Full Version: V5 beta Apr-27-2026 folder privacy dialog

Show messages: All  1-7  8-10

From: Michael Gibson
5 May   [#8] In reply to [#7]
Hi Cuboctahedron, I'm kind of allergic to code signing, I view it as as pretty much a type of protection racket.

- Michael
From: Cuboctahedron
22 May   [#9] In reply to [#8]
Right. I don't think I'm going to change your mind, but the value is in the chain of integrity — you build and sign it, I download it over TLS, and I then know that I got a binary that the site intended to serve to me and that you intended to sign. It's not a perfect system by any means, but it is a useful component of an overall security strategy. That said, the issue here is just the practical one, where enough systems are starting to not accept unsigned binaries that it becomes more difficult for users. I do expect that we'll see more an increasing amount of pressure around this, as it has a real impact on security outcomes at population scale.

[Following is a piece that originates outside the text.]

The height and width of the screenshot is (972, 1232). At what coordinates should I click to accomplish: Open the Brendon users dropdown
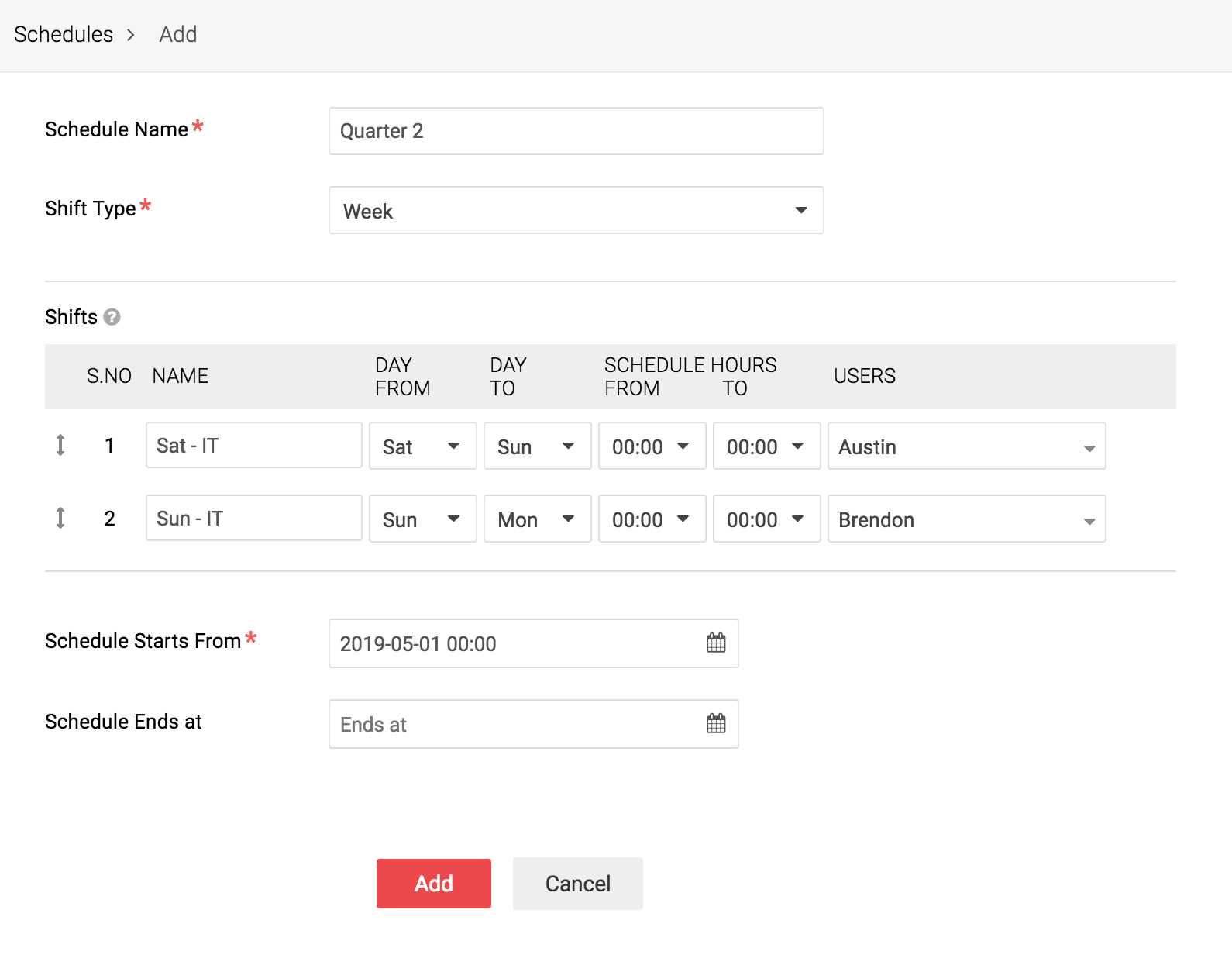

The cheapest option currently is Microsoft's Artifact Signing process, which costs $10/month, plus of course however much of your time it takes to get it working: https://learn.microsoft.com/en-us/azure/artifact-signing/overview. Anyway, thanks much regardless!
From: BurrMan
22 May   [#10] In reply to [#8]
"""""I'm kind of allergic to code signing, I view it as as pretty much a type of protection racket""""""""""""""

Use code signing or the rabbit gets dog food! lol

Show messages: All  1-7  8-10